Amazing and inspiring! We are looking to start backpacking soon as well
You are going to have a blast!
Why wish all those things in the last paragaph when that is not how it is? Why not fully embrace what has chosen you. Settling down is not about being in one place. Can you settle down within yourself?
Life is unexpected and uncertain. It's just that must of us pretend it isn't. Because that makes us feel better - like we have more control than we actually do. I celebrate your love of it!
It's noone's wish to see their mother cry at the airport I guess. I have embraced myself but that doesn't mean it comes without sacrifice and a downside. Thanks :)
Great post again bro. I'm planning a week down in SA (Mainly Kangaroo Island) in the last week of ajan. Would love to know any spots that are a must-see that you know of!! ✌🏼
Oh sweet KI is an awesome place. best parts are driving around at night very slowly and spotting owls, koalas, kangaroos, possums etc all over the roads. sand dunes are sick, lots of cool beaches and some nice bush walks.

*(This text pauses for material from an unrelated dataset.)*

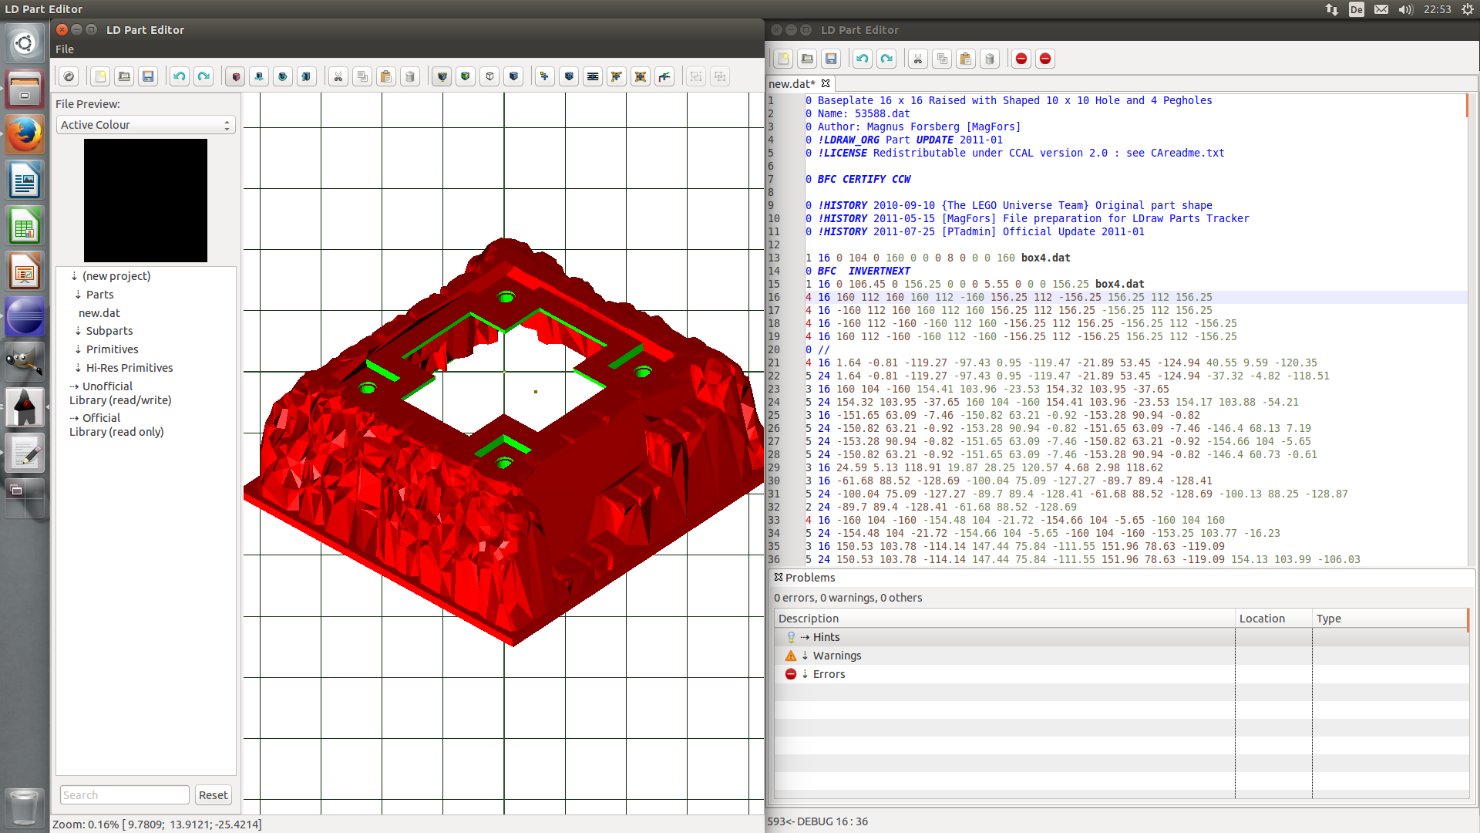Select new.dat in the project tree

(99, 313)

I'm sure Steemians will be inspired on your future posts to travel the world too. Welcome bro!
Thanks so much! Yes hope so :)
Wow well written introduction post, welcome to steemit and we expect quality content from you :)

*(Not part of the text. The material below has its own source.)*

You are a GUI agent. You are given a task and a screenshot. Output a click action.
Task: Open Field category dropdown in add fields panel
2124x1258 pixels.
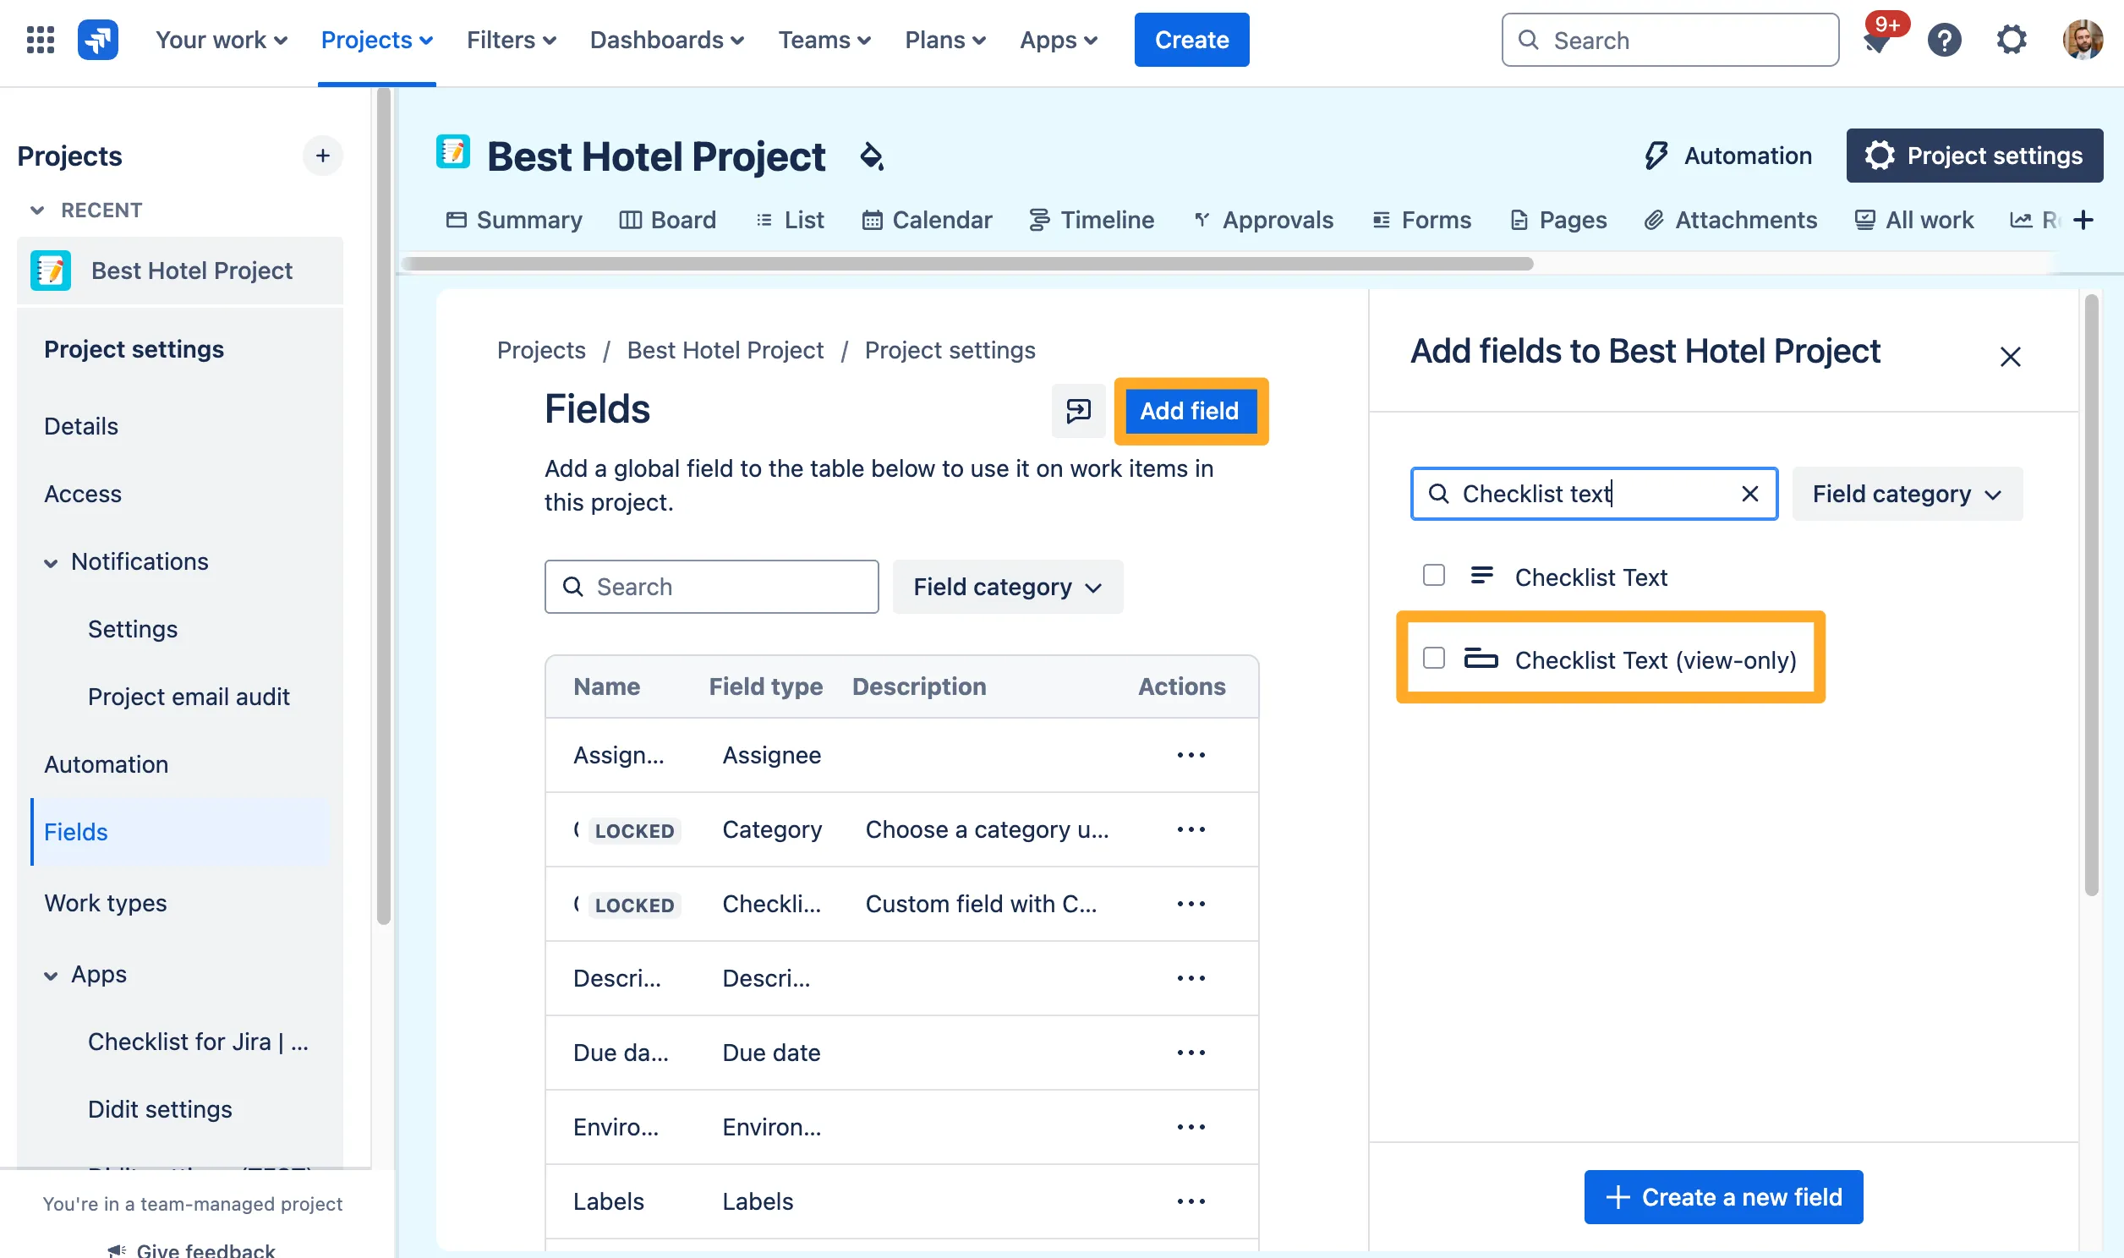1906,493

Thanks so much . I hope I will live up to your expectations :)
Your great at telling your story with words and with images. Great job!
Thanks so much Steve! It is my job after all haha :)
Couldn't agree more.
yewww cheers brother
First of all, badass photo of jumping on a field of fire!
As for the nomadic life, I immediately thought "Damn, here I am wishing to experience just even half of what this guy is living" and yet the thing about questioning yourself despite all these really hits home.
Man, definitely looking forward to more from you.
great to see you here on Steemit @jacksongroves ;-) Have fun and enjoy it here. It is a much way different here as on YouTube and the Instagram. See ya! Greetings from Sri Lanka
Normalcy is relative. What is normal for you may not be normal for another. Who are we to define hat is normal and what is not? Your heart is looking for something special. When you find it, you will have no more doubts.
My family can't understand why I do it or why I don't want a 9 to 5 job (which I had for a very long time) I do it to escape. Somehow I changed and they all stayed the same and that is okay.